NOOR managing director Clement Saccomani has been coming to Perpignan for 15 years, dating back to his own start as a freelance photographer and his previous post as editorial director of the Magnum photo agency. At this year’s edition of Visa pour L’Image in September, Saccomani reflected on the state of photojournalism amid fast-changing technology and business realities, and the role of festivals to help drive the industry forward.

For an agency like NOOR, why has Visa pour L’Image been so important?

SACCOMANI: Perpignan has been the only place where you knew that all the important actors of the industry from around the world would show up. So it’s a great moment for photographers to show the work that is still unpublished but also to meet clients, colleagues and also the next generation of photojournalists and storytellers. It’s a moment to learn and share, and network.

How has the festival changed in recent years?

There are more and more new digital actors and software manufacturers, and fewer media.
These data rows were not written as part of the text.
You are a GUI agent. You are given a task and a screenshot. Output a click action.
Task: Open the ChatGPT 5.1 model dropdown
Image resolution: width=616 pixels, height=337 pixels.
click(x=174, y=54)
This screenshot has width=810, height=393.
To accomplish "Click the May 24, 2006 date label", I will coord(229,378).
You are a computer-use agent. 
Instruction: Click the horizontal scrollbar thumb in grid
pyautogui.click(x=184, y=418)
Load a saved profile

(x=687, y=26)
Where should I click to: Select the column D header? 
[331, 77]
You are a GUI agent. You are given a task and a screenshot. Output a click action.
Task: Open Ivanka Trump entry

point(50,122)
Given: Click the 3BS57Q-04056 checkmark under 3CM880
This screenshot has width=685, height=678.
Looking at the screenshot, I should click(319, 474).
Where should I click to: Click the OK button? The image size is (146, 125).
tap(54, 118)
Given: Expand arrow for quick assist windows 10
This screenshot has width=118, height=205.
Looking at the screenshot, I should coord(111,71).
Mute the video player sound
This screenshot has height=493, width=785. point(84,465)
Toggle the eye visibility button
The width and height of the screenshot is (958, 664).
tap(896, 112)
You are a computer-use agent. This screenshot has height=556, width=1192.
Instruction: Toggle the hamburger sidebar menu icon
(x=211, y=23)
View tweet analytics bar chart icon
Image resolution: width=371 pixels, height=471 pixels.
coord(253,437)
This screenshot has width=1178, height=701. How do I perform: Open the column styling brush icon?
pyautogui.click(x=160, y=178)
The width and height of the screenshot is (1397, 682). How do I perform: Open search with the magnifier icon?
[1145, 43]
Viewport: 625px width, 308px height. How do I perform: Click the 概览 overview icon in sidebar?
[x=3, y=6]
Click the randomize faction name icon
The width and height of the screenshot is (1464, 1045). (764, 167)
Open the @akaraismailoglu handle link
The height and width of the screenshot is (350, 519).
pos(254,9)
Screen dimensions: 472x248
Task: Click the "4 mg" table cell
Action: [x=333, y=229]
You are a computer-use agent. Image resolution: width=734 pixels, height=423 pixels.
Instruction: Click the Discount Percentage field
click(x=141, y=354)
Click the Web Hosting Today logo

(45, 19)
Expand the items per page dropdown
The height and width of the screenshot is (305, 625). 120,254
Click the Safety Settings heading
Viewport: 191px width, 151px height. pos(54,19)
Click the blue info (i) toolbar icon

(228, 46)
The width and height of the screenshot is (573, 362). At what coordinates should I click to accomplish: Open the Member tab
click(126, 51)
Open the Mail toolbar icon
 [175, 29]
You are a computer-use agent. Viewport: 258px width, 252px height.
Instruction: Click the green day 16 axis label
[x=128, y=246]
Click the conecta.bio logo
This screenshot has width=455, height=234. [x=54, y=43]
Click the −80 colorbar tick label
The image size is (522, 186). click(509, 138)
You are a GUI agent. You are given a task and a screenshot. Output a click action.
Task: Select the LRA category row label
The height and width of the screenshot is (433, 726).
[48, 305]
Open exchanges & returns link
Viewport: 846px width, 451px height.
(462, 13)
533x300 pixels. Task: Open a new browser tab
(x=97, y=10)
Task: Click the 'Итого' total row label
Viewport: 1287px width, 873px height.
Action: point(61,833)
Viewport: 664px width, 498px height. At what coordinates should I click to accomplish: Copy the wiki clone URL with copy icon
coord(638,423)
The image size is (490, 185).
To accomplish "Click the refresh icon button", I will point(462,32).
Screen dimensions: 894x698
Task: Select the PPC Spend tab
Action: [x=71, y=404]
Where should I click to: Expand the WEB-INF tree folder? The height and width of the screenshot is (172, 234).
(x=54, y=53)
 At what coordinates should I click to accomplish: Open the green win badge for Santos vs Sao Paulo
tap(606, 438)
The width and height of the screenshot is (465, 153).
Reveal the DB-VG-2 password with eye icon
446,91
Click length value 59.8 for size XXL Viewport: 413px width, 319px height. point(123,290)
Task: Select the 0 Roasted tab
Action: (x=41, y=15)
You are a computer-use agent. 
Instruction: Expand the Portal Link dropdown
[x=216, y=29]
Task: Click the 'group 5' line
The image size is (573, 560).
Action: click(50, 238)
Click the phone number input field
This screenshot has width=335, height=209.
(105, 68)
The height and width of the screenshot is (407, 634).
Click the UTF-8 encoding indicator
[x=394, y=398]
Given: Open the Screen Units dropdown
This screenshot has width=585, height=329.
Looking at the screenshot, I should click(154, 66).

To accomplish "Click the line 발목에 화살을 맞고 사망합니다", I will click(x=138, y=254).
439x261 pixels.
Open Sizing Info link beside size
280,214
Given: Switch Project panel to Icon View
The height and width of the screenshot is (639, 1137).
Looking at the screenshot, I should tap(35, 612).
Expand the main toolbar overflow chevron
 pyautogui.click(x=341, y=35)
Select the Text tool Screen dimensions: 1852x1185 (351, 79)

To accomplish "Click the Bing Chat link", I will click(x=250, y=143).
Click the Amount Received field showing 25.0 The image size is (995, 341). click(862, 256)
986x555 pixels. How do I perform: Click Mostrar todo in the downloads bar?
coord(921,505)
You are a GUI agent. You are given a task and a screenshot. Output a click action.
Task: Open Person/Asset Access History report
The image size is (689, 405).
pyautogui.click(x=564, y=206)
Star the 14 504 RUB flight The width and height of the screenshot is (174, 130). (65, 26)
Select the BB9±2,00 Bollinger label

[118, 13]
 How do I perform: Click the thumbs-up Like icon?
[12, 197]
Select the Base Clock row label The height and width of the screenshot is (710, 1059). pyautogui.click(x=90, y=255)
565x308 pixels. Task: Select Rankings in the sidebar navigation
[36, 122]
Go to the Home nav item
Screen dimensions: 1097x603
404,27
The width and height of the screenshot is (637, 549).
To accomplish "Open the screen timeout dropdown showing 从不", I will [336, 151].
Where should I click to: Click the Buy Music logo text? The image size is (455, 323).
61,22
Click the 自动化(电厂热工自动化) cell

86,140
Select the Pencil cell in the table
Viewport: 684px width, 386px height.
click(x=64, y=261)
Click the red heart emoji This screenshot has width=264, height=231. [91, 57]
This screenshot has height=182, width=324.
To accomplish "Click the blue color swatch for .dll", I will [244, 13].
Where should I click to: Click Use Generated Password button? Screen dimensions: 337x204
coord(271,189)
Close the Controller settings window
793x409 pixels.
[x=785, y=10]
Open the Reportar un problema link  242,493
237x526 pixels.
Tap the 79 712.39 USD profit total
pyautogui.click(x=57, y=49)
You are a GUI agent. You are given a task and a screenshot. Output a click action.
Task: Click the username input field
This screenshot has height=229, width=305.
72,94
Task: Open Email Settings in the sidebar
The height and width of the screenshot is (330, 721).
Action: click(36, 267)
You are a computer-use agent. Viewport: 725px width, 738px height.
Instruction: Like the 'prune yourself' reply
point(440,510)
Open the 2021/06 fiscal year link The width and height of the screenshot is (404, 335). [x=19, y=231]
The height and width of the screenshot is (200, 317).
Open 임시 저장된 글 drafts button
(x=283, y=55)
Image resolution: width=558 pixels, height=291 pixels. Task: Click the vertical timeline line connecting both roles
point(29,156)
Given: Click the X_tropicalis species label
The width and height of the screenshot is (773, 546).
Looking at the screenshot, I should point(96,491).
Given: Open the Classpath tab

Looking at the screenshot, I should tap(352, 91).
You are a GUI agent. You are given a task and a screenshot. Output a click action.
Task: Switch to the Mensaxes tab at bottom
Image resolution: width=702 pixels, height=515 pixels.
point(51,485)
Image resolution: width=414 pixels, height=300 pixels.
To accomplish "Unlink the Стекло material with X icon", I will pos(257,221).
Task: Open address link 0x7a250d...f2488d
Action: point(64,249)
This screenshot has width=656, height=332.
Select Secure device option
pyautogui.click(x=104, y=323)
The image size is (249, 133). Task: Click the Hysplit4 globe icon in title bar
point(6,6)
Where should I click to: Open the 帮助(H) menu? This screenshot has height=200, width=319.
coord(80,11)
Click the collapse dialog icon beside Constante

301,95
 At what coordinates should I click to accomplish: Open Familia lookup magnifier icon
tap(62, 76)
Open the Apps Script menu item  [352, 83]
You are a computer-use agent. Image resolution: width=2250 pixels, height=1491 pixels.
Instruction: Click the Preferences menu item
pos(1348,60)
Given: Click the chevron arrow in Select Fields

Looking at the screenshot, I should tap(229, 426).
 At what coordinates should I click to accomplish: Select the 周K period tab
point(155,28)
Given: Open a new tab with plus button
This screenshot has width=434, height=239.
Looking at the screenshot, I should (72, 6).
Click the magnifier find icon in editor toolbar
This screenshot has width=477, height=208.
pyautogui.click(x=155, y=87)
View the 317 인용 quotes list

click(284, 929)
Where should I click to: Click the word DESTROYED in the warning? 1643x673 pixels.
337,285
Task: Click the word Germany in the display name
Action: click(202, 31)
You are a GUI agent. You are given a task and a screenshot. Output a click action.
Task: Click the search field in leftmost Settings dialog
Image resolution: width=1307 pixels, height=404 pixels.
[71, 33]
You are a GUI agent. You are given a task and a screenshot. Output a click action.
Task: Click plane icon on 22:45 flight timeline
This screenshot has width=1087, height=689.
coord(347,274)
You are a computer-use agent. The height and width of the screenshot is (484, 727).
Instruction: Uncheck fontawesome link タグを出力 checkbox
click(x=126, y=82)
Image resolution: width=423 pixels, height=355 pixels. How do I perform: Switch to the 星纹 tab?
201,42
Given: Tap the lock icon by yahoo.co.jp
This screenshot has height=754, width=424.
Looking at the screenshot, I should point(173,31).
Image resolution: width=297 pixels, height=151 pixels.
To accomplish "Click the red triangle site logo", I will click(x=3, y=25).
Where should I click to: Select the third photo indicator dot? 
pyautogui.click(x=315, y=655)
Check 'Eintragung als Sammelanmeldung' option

There are more photographers, though fewer established top pros are coming every year like they used to. Technology has made the festival less important for some, but more important for others.

What do you say about the criticism that the festival has not evolved enough with the changing technology, that it’s remained basically the same, focused almost entirely on displaying still photographs?

Most photographers today are not only working in still images from a camera but also producing moving images, using drones and their smartphones. There has to be room for this, to support new ways of doing journalism and support the creative process of video production for photojournalists. NOOR photographers, Yuri Kozyrev and Kadir van Lohuizen, completed a major project last year on the Arctic, which was the first time we reached 40% of our revenue from video.

The large crowds at Visa seem to defy all the doom and gloom about the state of photojournalism, particularly economically.

There is a real growing infatuation with photography, and with journalism more generally, which you see in exhibitions and a festival like this. What I like so much about FotoInMotion is that it’s a tool to try to allow photojournalism to convert that interest and experience outside of physical exhibit space and into our regular consumption of content in the digital space.